Hence, we decided to retrieve the data ourselves from Twitter, in attempt to visualise SGAG's social network that included specific users, instead of aggregated data. We attempted this by leveraging on the Twitter public API, to tailor to our data collection needs.
Twitter API Exploration
As explained in the previous section, our initial dataset was insufficient for our data analysis. Therefore, we decided to retrieve more substantial data directly via Twitter, through their publicly exposed APIs. We researched on various Python libraries suitable for data crawling, exploring wrapper libraries such as Tweepy and python-twitter. We finalised on the use of the Tweepy library, given the huge community support and ease of use.
Introduction
Our exploratory analysis aims to analyse the behaviour of Twitter users at an individual post level- to find out the type of posts that tend to be retweeted, as well as profile the kind of Twitter users that are more prone to retweet them.
Data Crawling
We carried out the process of data collection in 2 steps:
1) Using Tweepy, we retrieved the data in JSON format
2) Parsed the JSON and wrote the data to a csv file.
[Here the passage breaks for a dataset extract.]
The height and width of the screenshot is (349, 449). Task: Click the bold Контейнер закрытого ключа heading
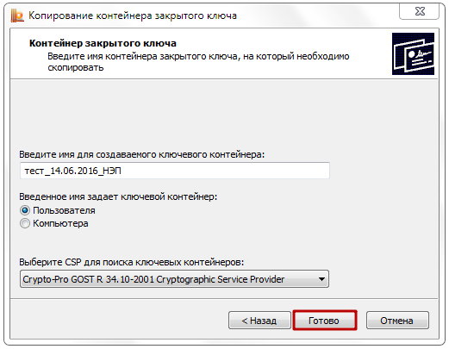pyautogui.click(x=103, y=43)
In Step 1, we utilised the user_timeline() method to retrieve all SGAG posts. For each SGAG post, the retweeters() method is called to retrieve the list of retweeters of that particular post. These posts are then converted to csv format before further data processing is done.
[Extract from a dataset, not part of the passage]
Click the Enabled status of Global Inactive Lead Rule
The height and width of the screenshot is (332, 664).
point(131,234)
Below are examples of the method usage:
Screen name "sgag" is passed as a parameter, to the user_timeline() method, which returns a list of tweets/posts by SGAG.
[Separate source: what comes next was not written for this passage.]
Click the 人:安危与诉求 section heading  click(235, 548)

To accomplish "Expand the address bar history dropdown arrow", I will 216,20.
The "id" of every SGAG post is passed as a parameter to the retweeters() method, which then returns all the pages (lists) of retweeter ids. These ids are then concatenated into a single column value, delimited by ';' into the csv file.
Data Details
From the data retrieved via the Tweepy calls, we identified various variables of interest for further analysis. We were able to retrieve the following variables, which allowed us to better understand how each SGAG post fared:
Variable Name | Description |
---|---|
text |
Content of the SGAG tweet |
id |
Id identifier of the SGAG tweet |
favorite_count |
Number of retweeters of this particular tweet |
retweet_count |
Number of retweeters of this particular tweet (reported by Twitter) |
created_at |
Timestamp during which this tweet was made |
list_of_retweeter_ids |
List of ids of retweeters of this particular tweet |
list_of_retweeter_ids_count |
Number of ids of retweeters of this particular tweet |
Upon deep diving into the dataset retrieved, we found out that the number of retweeters of a particular post as reported by Twitter (and reported as variable "retweet_count") does not correspond to the "list_of_retweeter_ids_count" value, which is the number we retrieved via data crawling. This is because of Twitter's privacy setting policy- which allows Twitter users to select a "protected account" setting, which disallows data to be collected from this particular user. Hence, there is a discrepancy between the numbers collected, with the "list_of_retweeter_ids_count" value being significantly lesser than that of the corresponding "retweet_count" value for each tweet. For the sake of this project, we will focus on the "list_of_retweeter_ids_count" value instead, as it reflects the data of users which we are able to attain via the Twitter/Tweepy APIs.
Data Preparation
Following that, we added a further logical categorisation of each tweet based on it's "text" content. We noticed that every tweet had a particular theme, for instance- some tweets are a parody of current political issues in Singapore, while others discuss school life as we know it. Therefore, we came up with a list of 15 possible categories, inspected each individual tweet and slotted each tweet into one of these:
Categories
- Politics
- Holiday
- Commuting
- Interpersonal messages
- Army
- Sports
- School
- News satire
- Food
- Goodwill/Feel good
- Weird public behaviour
- Weather
- Retail experience
- National event
- Relationships
Limitations
During our data collection phase, we faced issues due to Twitter's REST API call rate limit policies. Rate limits in Twitter are split into 15 minute intervals, with each method call having its own set of limits that restricts the amount of data we can gather within this period of time.
Also, the user_timeline() method can only return up to 3,200 of the most recent tweets of SGAG, which will form the dataset of interest that we work with. Retweets of other statuses by SGAG are also included.